Three goals in one period on 16 shots had Jets Nation screaming about the work of Ondrej Pavelec.
Stepping back into the crease after missing six games with a lower-body injury, Pavelec allowed three bad goals by the Los Angeles Kings in a 4-2 loss. Backup Al Montoya allowed a softie of his own after coming on in relief and fans aren't exactly enamoured with his work either.
Goaltending remains a big question mark for the team, but one person who is calm and philosophical about the discussion is Pavelec.
The 26-year-old is in the second year of a five-year contract worth $19.5 million and will see his pay rise from $3.5 million to $3.75 million next season.

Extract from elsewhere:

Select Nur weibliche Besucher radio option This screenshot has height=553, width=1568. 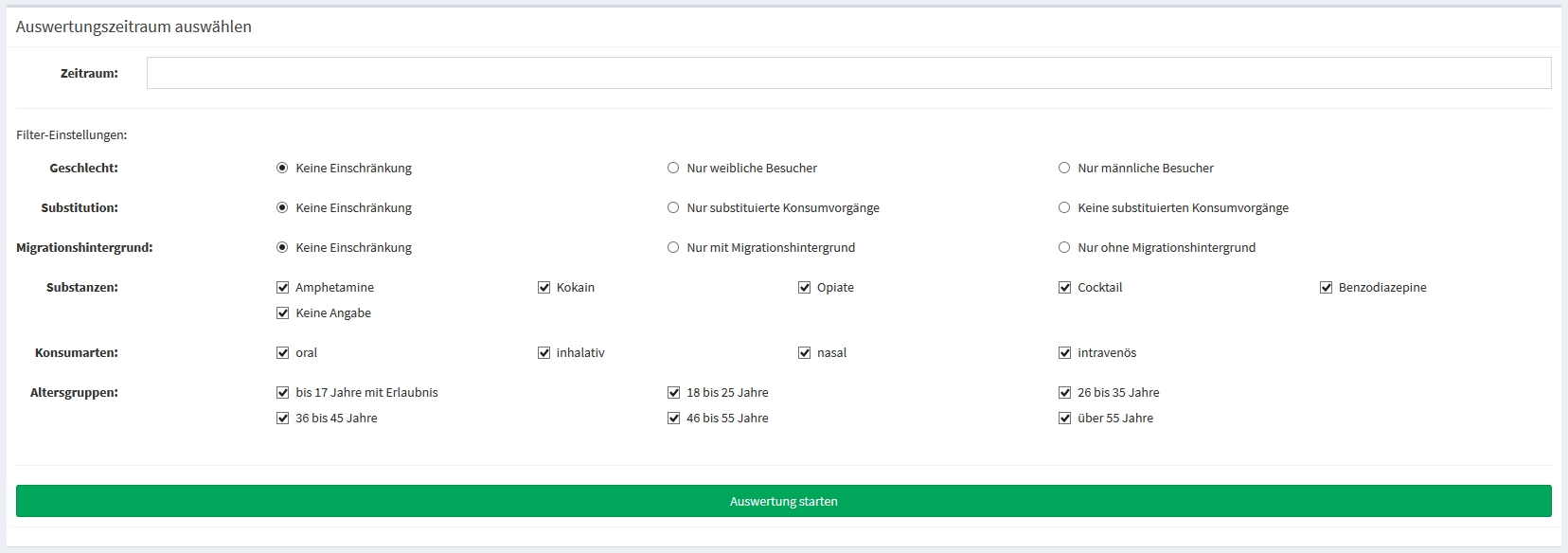pos(673,168)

The member of the Czech Republic Olympic team was sweating after a long workout when approached in the Jets dressing room Friday. Feeling a little warm, due to hot lights turned his way by Winnipeg fans and media, is something he's gotten used to as part of life as a No. 1 goalie in a Canadian NHL market.
"It is what it is. It's part of the job and you have to get used to it or it will make you crazy," said Pavelec. "I can't say I don't read the papers or watch TV, but I try not to. But even when you don't read something, you know what people are saying. Someone will tell you what they're saying about you. You have to try and keep it outside. If you let it inside, it could bring you down."
Pavelec's every save and every result is broken down and dissected. That's how it works in Canadian cities. It's often said the most popular man in town is the backup goalie on the local NHL club. Right behind him is the backup quarterback with the local CFL outfit.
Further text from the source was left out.